Which is it? Well, the answer to that is….yes.
When you work at home, you may find that it’s the BEST of times…or the WORST of times. And sometimes both at once.
We’ve been getting personal here on the blog the last couple weeks, talking about the ways that life is hard and how to declare dominion over situations that are challenging. You know me, I love talking about all the big, messy, gorgeous parts of life, but I also know the value in declaring dominion over all the nitty gritty practical parts of our worlds as well.
So today let’s get super practical about something that many people DREAM of doing– working from home– until they try it.
Then they look up at 2pm one day and realize that they haven’t gotten any work done in several weeks, and they have a huge deadline looming, and they can’t remember the last time they showered, and apparently someone had a raging kegger frat party in their home while they were checked out (I mean, uh, WORKING) on social media.
…At least that can be the only explanation for the pizza boxes and empty coffee cups strewn about with hapless abandon. Wait. Do people drink coffee at raging kegger frat parties? Best not to dwell on that. Ahem.
The Truth About Working At Home
I myself LOVE working at home. I’ve done it for many years now, and as a hermit-y introvert, it’s one of the best things about my life. But there are a few key practices that make it…forgive me…WORK.
Many of us want to work at home because we want freedom and flexibility. We want to work when we please! We will be bound to NO one’s schedule! We can spend time with our kids AND have a meaningful career! We will toss a load of laundry in while we happily type away, in sweaty yoga pants from the long languid yoga/meditation/zumba workout we just did, thereby accomplishing triple productivity and a healthy glow!

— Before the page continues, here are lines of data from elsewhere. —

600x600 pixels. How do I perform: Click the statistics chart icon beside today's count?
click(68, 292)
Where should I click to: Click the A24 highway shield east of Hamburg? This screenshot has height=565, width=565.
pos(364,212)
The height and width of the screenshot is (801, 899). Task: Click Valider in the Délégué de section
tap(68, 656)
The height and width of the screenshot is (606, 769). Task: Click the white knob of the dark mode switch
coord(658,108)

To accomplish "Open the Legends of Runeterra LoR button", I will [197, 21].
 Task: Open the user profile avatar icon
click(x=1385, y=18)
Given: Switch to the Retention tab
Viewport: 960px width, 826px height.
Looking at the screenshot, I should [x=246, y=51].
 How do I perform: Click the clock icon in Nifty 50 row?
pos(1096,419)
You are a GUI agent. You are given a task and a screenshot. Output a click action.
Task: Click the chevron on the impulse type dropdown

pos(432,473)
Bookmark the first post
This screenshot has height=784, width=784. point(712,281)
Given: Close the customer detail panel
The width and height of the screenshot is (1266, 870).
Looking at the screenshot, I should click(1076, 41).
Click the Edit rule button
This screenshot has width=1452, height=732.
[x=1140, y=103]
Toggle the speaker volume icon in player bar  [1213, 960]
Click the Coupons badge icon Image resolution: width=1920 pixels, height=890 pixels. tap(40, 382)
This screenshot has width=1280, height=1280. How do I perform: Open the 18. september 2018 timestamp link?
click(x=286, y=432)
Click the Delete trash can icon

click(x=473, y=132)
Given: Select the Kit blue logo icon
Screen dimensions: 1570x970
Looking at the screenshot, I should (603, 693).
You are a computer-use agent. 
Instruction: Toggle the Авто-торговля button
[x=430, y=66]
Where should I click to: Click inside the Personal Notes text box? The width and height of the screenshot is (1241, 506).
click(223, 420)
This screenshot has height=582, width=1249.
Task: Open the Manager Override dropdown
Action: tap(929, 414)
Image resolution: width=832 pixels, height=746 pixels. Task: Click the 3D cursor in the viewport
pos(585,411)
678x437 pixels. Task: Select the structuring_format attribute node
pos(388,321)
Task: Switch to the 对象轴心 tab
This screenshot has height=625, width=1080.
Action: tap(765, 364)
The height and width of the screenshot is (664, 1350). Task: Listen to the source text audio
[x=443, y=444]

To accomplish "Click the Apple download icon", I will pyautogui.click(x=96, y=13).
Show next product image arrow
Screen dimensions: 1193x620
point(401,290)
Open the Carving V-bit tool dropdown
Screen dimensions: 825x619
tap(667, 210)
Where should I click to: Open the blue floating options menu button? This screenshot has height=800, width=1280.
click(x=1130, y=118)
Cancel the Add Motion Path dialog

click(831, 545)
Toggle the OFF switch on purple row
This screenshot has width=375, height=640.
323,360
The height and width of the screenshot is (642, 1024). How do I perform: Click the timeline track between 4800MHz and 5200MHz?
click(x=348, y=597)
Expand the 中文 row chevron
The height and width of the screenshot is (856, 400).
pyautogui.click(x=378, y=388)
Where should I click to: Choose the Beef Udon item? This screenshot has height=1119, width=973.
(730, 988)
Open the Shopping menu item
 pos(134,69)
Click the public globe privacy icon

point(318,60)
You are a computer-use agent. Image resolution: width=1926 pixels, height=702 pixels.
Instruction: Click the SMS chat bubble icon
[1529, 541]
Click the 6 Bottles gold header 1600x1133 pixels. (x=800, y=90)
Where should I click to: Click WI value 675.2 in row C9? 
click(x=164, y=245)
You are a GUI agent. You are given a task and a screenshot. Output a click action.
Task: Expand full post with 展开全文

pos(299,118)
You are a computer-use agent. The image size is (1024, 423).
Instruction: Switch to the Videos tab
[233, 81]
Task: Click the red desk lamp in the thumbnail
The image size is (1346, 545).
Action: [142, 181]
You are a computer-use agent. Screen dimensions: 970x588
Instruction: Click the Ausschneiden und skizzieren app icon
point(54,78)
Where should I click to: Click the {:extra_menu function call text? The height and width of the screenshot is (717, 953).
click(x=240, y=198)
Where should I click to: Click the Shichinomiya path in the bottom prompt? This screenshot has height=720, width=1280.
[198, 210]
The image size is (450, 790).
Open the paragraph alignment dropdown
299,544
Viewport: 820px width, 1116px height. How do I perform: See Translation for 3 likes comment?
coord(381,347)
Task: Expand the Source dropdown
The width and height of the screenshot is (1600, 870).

The problem is that freedom, flexibility, laundry, and sweaty pants– without a few key structures in place– can make working at home a kind of waking nightmare, where you run in slow motion through messy rooms full of post-its and giant to-do lists, watching your inbox fill up at a terrifying rate, and frantically cycling through ENTIRE DAYS where you are sort of working but also somehow accomplishing ALMOST NOTHING. So then you keep working even though it’s now 9pm, and you kind of wish for an asshole boss who would at least tell you to stop working before the late shows come on, which thought is so frightening that you head to the fridge and find a nice delicious pie that some kindly person left there for you and then you flick on the T.V. because isn’t that whole POINT of working for home, dammit?? That you are your own damn boss and you will EAT pie at 11pm if you want to??? Which feels like triumph in the moment, but the next morning you wake up and the dread is back, but even sicker now and with more urgency, and three days later you finally collapse in a heap at 4am on top of a pile of unfolded laundry, weeping because you now have exactly 3 hours in which to finish the project you had 2 months to complete.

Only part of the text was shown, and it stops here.